Wednesday, July 29, 2009

Life and death

Yesterday, another cloudy morning saw me clearing the rest of the bamboo that had spread in to the garden. A nearby builder, working on a house down the lane, asked for some of it to use for his tomatoes and cheered me with Greek sayings like, 'there is only one life and it is short' and 'we grow like flowers and then we wither', that sort of thing.

I sat down in the shade and then heard the squealing of what sounded like a distressed animal. As the noise came closer I went to investigate. At the back of the patio wall was a tiny puppy, clearly part of an abandoned litter. For once I was pleased that I didn't live here full time, I would have adopted it instantly and it would have grown up to be a vast, ferocious hound. Its appeal lay in its vulnerability. Fortunately a neighbour knew of an animal sanctuary and phoned them. It now has the chance of a life that would have been denied it.

All of which brings me obliquely to the end of the long lives of two survivors, First World War veterans Henry Allingham and Harry Patch.

In keeping with the new tradition of celebrity deaths, the Prime Minister had to eulogise:
"I know that the whole nation will unite today to honour the memory, and to take pride in the generation that fought the Great War. The noblest of all the generations has left us, but they will never be forgotten."
Not forgotten, but how will they be remembered? Will they be the "lions led by donkeys", a working class betrayed to mechanised mass slaughter? Will they be seen as the victims of imperialism or heroes of the nation?

In part, the battle is one of poetry. There is Laurence Binyon, whose lines,
They shall grow not old, as we that are left grow old:
Age shall not weary them, nor the years condemn.
At the going down of the sun and in the morning
We will remember them.
adorn war memorials and are being trotted out regularly once more; stately, noble and kitsch.

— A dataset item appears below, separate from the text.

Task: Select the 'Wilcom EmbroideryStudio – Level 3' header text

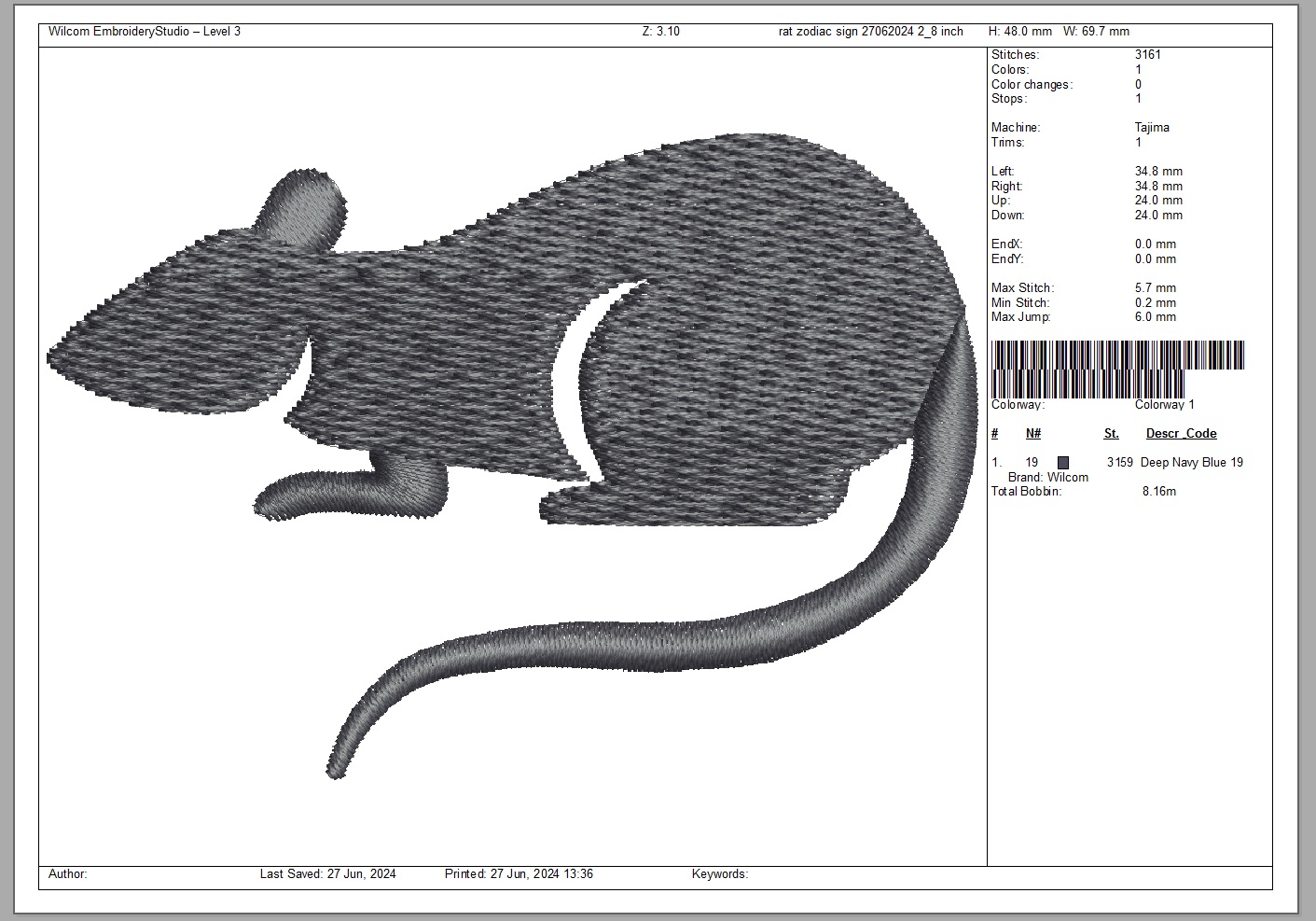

Pitted against the non-combatant Binyon is the realism of Wilfred Owen, killed at the front shortly before the armistice, writing on "the pity of war".
If you could hear, at every jolt, the blood
Come gargling from the froth-corrupted lungs,
Obscene as cancer, bitter as the cud
Of vile, incurable sores on innocent tongues,
My friend, you would not tell with such high zest
To children ardent for some desperate glory,
The old Lie; Dulce et Decorum est
Pro patria mori.
Harry Patch would have been with Owen, he saw the war as an obscenity, "legalised mass murder" to be remembered with horror and grief.

Owen was by far the greater poet, he overwhelms the stiff upper lip stoicism of Binyon's, "Straight of limb, true of eye, steady and aglow", with bitter experience. Yet the legacy of his view of the War is mixed. It fed pacifism at all costs, including in the face of Fascism, and was part of the intellectual background to appeasement. Yet in the personalisation of the experience of war he, and many of his fellow war poets, made it clear that the life of each ordinary soldier mattered, they were not merely cannon fodder. From this sensibility comes the concept of war crimes and crimes against humanity, of Nurenburg and the Hague. And that is something most certainly not to be forgotten.

1 comment:

Graeme said...

Nothing to add, just wanted to comment on how this is an excellent post.